-- Work to be completed --
The lines below that include "agent" are to be found and copied.
· · · ·
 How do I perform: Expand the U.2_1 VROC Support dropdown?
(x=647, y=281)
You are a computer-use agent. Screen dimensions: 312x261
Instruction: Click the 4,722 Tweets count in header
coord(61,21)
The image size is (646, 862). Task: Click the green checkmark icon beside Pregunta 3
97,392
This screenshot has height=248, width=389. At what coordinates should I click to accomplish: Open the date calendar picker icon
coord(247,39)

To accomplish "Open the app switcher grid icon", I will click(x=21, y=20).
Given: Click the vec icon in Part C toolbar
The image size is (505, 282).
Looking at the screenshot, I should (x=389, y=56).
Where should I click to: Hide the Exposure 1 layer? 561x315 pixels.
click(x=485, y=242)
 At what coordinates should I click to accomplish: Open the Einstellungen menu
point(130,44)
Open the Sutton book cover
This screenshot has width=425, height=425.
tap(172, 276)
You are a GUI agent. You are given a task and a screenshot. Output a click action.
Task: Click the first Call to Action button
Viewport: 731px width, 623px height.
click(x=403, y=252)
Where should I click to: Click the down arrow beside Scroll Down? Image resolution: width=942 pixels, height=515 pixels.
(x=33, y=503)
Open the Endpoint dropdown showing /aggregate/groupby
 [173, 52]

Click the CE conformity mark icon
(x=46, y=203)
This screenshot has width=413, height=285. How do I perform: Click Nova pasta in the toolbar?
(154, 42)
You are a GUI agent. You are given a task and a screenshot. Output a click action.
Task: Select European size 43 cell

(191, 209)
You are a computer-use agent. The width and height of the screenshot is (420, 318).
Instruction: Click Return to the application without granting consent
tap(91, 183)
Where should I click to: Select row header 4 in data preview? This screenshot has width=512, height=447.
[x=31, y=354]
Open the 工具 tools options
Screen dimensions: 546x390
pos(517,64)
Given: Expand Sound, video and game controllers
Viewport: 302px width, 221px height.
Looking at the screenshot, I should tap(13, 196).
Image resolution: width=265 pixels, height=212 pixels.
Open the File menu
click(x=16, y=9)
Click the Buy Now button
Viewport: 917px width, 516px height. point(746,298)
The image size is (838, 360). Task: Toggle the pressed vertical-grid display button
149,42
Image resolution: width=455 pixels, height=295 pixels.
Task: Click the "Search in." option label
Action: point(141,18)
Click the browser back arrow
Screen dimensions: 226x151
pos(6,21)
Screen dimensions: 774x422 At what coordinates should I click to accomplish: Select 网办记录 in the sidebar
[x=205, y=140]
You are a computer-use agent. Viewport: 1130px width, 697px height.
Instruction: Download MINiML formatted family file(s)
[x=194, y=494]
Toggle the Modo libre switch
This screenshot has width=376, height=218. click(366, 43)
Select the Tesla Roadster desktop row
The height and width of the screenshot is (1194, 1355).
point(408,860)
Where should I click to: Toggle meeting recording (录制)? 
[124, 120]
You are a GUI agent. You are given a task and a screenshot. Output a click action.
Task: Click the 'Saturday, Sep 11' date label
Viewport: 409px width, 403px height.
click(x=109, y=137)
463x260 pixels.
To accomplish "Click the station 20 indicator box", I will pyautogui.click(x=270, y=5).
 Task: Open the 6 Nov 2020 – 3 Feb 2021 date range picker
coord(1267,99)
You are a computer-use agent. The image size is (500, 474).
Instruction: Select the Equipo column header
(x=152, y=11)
· · · ·
-- Exercise answer --
You are a computer-use agent. Screen dimensions: 312x261
You are a GUI agent. You are given a task and a screenshot. Output a click action.
You are a GUI agent. You are given a task and a screenshot. Output a click action.
You are a computer-use agent. The width and height of the screenshot is (420, 318).
You are a computer-use agent. Viewport: 1130px width, 697px height.
You are a GUI agent. You are given a task and a screenshot. Output a click action.
You are a computer-use agent. The image size is (500, 474).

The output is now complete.